## Begin PAGE EXTRACT

Alphaville – Big In Japan
“Forever Young” by this German band is now the better known track (thanks in part to the O.C.-featured cover by the Youth Group), but this is the better song. Its sound is certainly of its time, the synth-as-kitchen-sink production testifies to it. As for the lyrics, what is it about? Drugs and prostitution?

Brenda & the Big Dudes – Weekend Special
Brenda Fassie’s debut at 19 was also her opus, a wonderfully poppy dance track with a memorable chorus. Fassie became one of South Africa’s most popular singers and most controversial celebrities, famous for her drug-fuelled lifestyle, sexual exploits, outrageous image changes and divaesque outbursts. She died in 2004, apparently of complications from smoking cocaine.

Prince – Darling Nikki
“Darling Nikki” is an often overlooked track in the masterpiece that is Purple Rain. One person who didn’t overlook it was Tipper Gore (Al’s wife), who took such exception to the lyrics about a girl who liked to masturbate publicly and grind a lot. Those “Adult Advisory” labels any two-bit rapper needs to have on the cover (even the whimpish wankers like Akon), well, it was Tipper who invented them because Prince corrupted the kids of 1984. The globe evidently had not started warming yet. As for Prince, his Purple Rain getup was rather flamboyant, so much so that many people thought he was gay. Prince. Gay. The innocent ’80s, eh? Elton John married Renate. Not gay. George Michael was adored by teenage girls. Not gay. Freddy Mercury sang ROCK, for crying out loud. Definitely not gay. Boy George…okay, we did suspect he was gay. Prince bedded more gorgeous women than any of us have seen in our lifetime. GAY, the ’80s consensus had it. Not that there’s anything wrong with it.

## End PAGE EXTRACT
## Begin SUPPLIED INFORMATION

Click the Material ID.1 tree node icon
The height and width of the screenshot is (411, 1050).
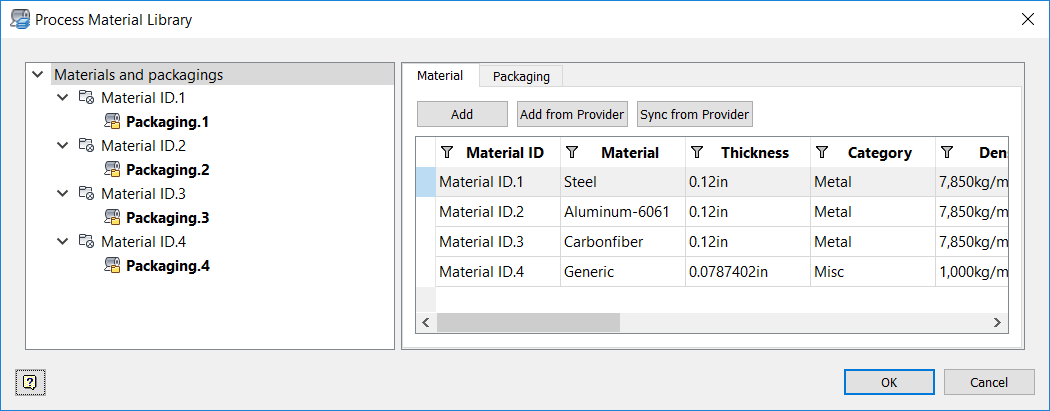[x=87, y=98]
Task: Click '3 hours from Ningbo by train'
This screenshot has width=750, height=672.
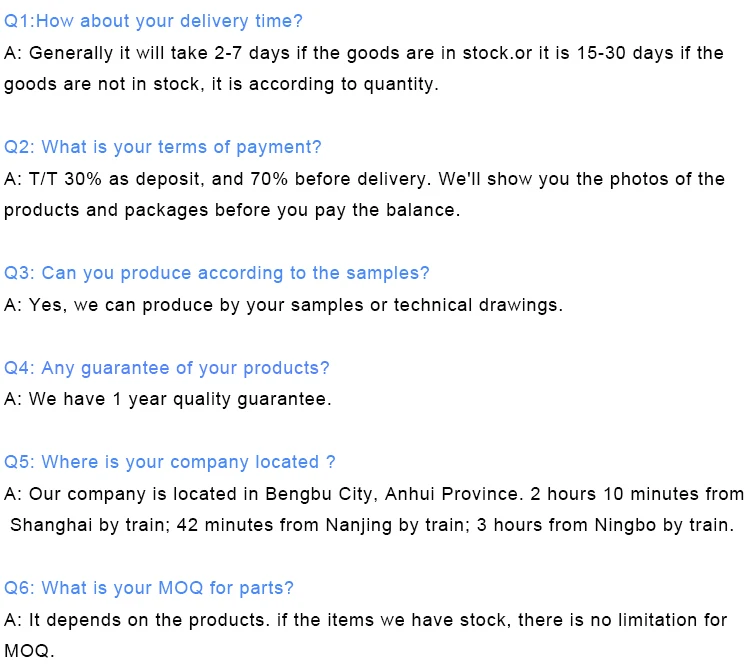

## End SUPPLIED INFORMATION

▶ **INSTRUCTIONS FOR THE TASK**:
Pick up the piece on '80s songs after its last sentence and keep it going.

▶ **REPLY**:
InDeep – Last Night The DJ Saved My Life
Dig the Chic-sampling bassline and guitar. A dance classic that borrowed liberally from disco at a time when disco was anathema. Well, it had a rap in it to keep the breakdancers happy. And you must love a song that provides aural evidence of trouble going down the drain.

Weather Girls – It’s Raining Men
Hi-NRG disco was huge in 1984, and I fully welcomed that. Evelyn Thomas’ “High Energy”, Hazell Dean’s rousing dance anthems, the Weather Girls…it was the musical equivalent of a sugar rush. I have been told that “It’s Raining Men” is a bit of a gay anthem, but surely not.

Nena – 99 Luftballons
A perfect pop song with a weak-ass metaphor for the Cold War generation. Nena, bless her, made hairy armpits sexy. But the song’s real place in history rests in the fact that the German version was a huge hit in the US. In Britain, the far inferior English version was a hit.

Sade – Your Love Is King
In 1984, Sade’s sound was something quite unique. Boring acts like Norah Jones owe a lot to Sade, who never was as dull as her winebar reputation would have it. Her debut album scores the soundtrack of my last few weeks in South Africa (playing often in the blue VW Beetle I drove after obtaining my drivers’ licence in August — in SA you may not drive until you’re 18) and my arrival in Germany for a nine-week holiday before decamping for London. I love the sad-sounding saxophone that kicks off the song, and Sade’s cool yet warm delivery that properly communicates total yearning.

The Smiths – How Soon Is Now (Peel session)
The song that described my life for much of the ’80s. Shyness that is criminally vulgar? Check. Going to a club and hope to meet somebody who likes me and standing on my own and leaving on my own and going home and wanting to die. Check (didn’t cry, though). This version is from the BBC Peel Sessions, recorded in August 1984. Johnny Marr does recreate the wailing guitar sound, paying paid to the rumour that it was created through studio trickery.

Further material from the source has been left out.